Texto extraído —
★ ★ ★ ★ ★

Rangún, los domingos y la comida china

Odio los domingos. Particularmente los domingos por la tarde. El sabor del espidifen, las siniestras películas de sobremesa y la comida china para cenar. Siempre la misma historia. El fin de semana se acaba y otro lunes está al acecho, lo cual te recuerda cuanto odias madrugar. Pero, de vez en cuando, la vida te regala algún domingo agradable. Algo sin aparente importancia es diferente. La noche anterior esquivaste los chupitos, en la tele sale Bill Murray o en el restaurante Lon Fon han cambiado el aceite por primera vez desde que el Deportivo ganó la Liga. Nunca se puede anticipar.

★ ★ ★ ★ ★

Trabajo requerido —
1. Reproduce sin cambios el fragmento del texto sobre los domingos que va desde "Rangún, los domingos" hasta "se puede anticipar.".
2. Responde a estas preguntas a partir del texto sobre los domingos.
(a) ¿Qué momento del domingo se odia en particular?
(b) ¿Qué actor se menciona como algo que puede salir en la tele?
(c) ¿Cómo se llama el restaurante que se nombra?

Líneas de datos —
★ ★ ★ ★ ★

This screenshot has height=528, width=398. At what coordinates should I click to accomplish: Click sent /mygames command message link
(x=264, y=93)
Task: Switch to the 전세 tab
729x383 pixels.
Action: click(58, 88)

★ ★ ★ ★ ★

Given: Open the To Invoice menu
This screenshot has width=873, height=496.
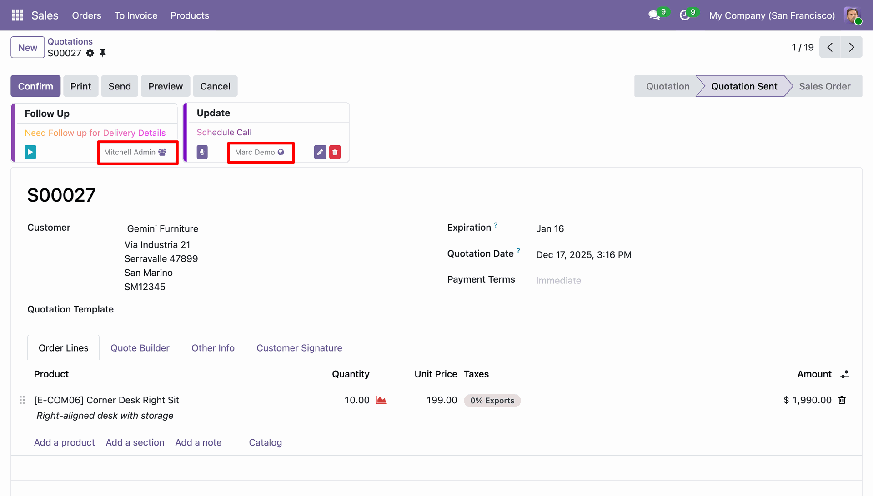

★ ★ ★ ★ ★

Respuestas por tarea —
1.
Rangún, los domingos y la comida china

Odio los domingos. Particularmente los domingos por la tarde. El sabor del espidifen, las siniestras películas de sobremesa y la comida china para cenar. Siempre la misma historia. El fin de semana se acaba y otro lunes está al acecho, lo cual te recuerda cuanto odias madrugar. Pero, de vez en cuando, la vida te regala algún domingo agradable. Algo sin aparente importancia es diferente. La noche anterior esquivaste los chupitos, en la tele sale Bill Murray o en el restaurante Lon Fon han cambiado el aceite por primera vez desde que el Deportivo ganó la Liga. Nunca se puede anticipar.

2.
(a) Los domingos por la tarde.
(b) Bill Murray.
(c) Lon Fon.